> EXERCISE OBJECTIVE:
Could you put every line of the entries below into a numbered list, leaving out the blank lines?

Start of RECORDS SUPPLIED

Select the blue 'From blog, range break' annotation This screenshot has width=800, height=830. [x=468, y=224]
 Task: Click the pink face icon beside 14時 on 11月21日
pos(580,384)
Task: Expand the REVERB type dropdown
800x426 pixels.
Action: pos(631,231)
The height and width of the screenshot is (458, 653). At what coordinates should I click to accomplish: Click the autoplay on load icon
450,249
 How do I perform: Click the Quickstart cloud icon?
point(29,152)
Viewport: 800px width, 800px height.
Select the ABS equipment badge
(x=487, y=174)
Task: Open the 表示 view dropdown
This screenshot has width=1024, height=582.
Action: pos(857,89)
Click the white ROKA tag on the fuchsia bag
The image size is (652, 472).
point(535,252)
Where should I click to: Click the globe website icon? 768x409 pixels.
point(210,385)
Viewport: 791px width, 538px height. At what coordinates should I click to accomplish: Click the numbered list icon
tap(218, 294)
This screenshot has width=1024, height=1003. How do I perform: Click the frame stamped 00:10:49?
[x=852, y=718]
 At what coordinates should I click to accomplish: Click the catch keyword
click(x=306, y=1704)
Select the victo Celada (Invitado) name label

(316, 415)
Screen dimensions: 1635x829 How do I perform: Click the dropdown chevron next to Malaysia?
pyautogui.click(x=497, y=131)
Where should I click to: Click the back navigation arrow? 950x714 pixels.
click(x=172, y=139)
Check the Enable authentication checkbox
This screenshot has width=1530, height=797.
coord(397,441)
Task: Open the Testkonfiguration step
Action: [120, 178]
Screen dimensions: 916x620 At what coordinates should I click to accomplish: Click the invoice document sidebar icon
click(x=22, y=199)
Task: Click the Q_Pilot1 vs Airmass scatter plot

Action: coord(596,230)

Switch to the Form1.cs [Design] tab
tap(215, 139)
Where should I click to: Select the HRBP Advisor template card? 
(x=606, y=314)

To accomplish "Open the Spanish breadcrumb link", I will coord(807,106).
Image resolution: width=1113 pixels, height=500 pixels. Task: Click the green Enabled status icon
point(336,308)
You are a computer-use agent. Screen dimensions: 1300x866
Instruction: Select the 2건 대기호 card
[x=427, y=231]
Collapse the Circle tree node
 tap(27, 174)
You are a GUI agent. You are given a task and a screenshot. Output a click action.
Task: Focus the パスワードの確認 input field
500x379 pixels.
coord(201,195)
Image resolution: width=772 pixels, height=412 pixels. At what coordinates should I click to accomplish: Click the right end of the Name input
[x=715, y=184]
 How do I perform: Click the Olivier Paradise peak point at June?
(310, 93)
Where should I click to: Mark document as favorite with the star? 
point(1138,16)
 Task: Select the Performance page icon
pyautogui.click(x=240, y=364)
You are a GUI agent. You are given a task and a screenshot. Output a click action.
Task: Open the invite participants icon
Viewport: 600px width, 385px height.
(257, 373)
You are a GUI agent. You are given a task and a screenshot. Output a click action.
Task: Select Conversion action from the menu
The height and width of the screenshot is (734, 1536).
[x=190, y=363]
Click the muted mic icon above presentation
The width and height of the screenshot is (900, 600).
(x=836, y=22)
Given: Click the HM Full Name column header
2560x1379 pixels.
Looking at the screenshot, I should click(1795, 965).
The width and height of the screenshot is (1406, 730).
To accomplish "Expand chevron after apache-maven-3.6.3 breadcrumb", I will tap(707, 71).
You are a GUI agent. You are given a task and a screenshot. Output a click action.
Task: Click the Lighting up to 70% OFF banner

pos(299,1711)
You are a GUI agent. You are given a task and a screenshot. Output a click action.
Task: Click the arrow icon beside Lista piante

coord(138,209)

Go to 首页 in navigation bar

End of RECORDS SUPPLIED

> SOLVED PROBLEM:
1. Select the blue 'From blog, range break' annotation This screenshot has width=800, height=830. [x=468, y=224]
2.  Task: Click the pink face icon beside 14時 on 11月21日
3. pos(580,384)
4. Task: Expand the REVERB type dropdown
5. 800x426 pixels.
6. Action: pos(631,231)
7. The height and width of the screenshot is (458, 653). At what coordinates should I click to accomplish: Click the autoplay on load icon
8. 450,249
9.  How do I perform: Click the Quickstart cloud icon?
10. point(29,152)
11. Viewport: 800px width, 800px height.
12. Select the ABS equipment badge
13. (x=487, y=174)
14. Task: Open the 表示 view dropdown
15. This screenshot has width=1024, height=582.
16. Action: pos(857,89)
17. Click the white ROKA tag on the fuchsia bag
18. The image size is (652, 472).
19. point(535,252)
20. Where should I click to: Click the globe website icon? 768x409 pixels.
21. point(210,385)
22. Viewport: 791px width, 538px height. At what coordinates should I click to accomplish: Click the numbered list icon
23. tap(218, 294)
24. This screenshot has width=1024, height=1003. How do I perform: Click the frame stamped 00:10:49?
25. [x=852, y=718]
26.  At what coordinates should I click to accomplish: Click the catch keyword
27. click(x=306, y=1704)
28. Select the victo Celada (Invitado) name label
29. (316, 415)
30. Screen dimensions: 1635x829 How do I perform: Click the dropdown chevron next to Malaysia?
31. pyautogui.click(x=497, y=131)
32. Where should I click to: Click the back navigation arrow? 950x714 pixels.
33. click(x=172, y=139)
34. Check the Enable authentication checkbox
35. This screenshot has width=1530, height=797.
36. coord(397,441)
37. Task: Open the Testkonfiguration step
38. Action: [120, 178]
39. Screen dimensions: 916x620 At what coordinates should I click to accomplish: Click the invoice document sidebar icon
40. click(x=22, y=199)
41. Task: Click the Q_Pilot1 vs Airmass scatter plot
42. Action: coord(596,230)
43. Switch to the Form1.cs [Design] tab
44. tap(215, 139)
45. Where should I click to: Select the HRBP Advisor template card? 
46. (x=606, y=314)
47. To accomplish "Open the Spanish breadcrumb link", I will coord(807,106).
48. Image resolution: width=1113 pixels, height=500 pixels. Task: Click the green Enabled status icon
49. point(336,308)
50. You are a computer-use agent. Screen dimensions: 1300x866
51. Instruction: Select the 2건 대기호 card
52. [x=427, y=231]
53. Collapse the Circle tree node
54.  tap(27, 174)
55. You are a GUI agent. You are given a task and a screenshot. Output a click action.
56. Task: Focus the パスワードの確認 input field
57. 500x379 pixels.
58. coord(201,195)
59. Image resolution: width=772 pixels, height=412 pixels. At what coordinates should I click to accomplish: Click the right end of the Name input
60. [x=715, y=184]
61.  How do I perform: Click the Olivier Paradise peak point at June?
62. (310, 93)
63. Where should I click to: Mark document as favorite with the star? 
64. point(1138,16)
65.  Task: Select the Performance page icon
66. pyautogui.click(x=240, y=364)
67. You are a GUI agent. You are given a task and a screenshot. Output a click action.
68. Task: Open the invite participants icon
69. Viewport: 600px width, 385px height.
70. (257, 373)
71. You are a GUI agent. You are given a task and a screenshot. Output a click action.
72. Task: Select Conversion action from the menu
73. The height and width of the screenshot is (734, 1536).
74. [x=190, y=363]
75. Click the muted mic icon above presentation
76. The width and height of the screenshot is (900, 600).
77. (x=836, y=22)
78. Given: Click the HM Full Name column header
79. 2560x1379 pixels.
80. Looking at the screenshot, I should click(1795, 965).
81. The width and height of the screenshot is (1406, 730).
82. To accomplish "Expand chevron after apache-maven-3.6.3 breadcrumb", I will tap(707, 71).
83. You are a GUI agent. You are given a task and a screenshot. Output a click action.
84. Task: Click the Lighting up to 70% OFF banner
85. pos(299,1711)
86. You are a GUI agent. You are given a task and a screenshot. Output a click action.
87. Task: Click the arrow icon beside Lista piante
88. coord(138,209)
89. Go to 首页 in navigation bar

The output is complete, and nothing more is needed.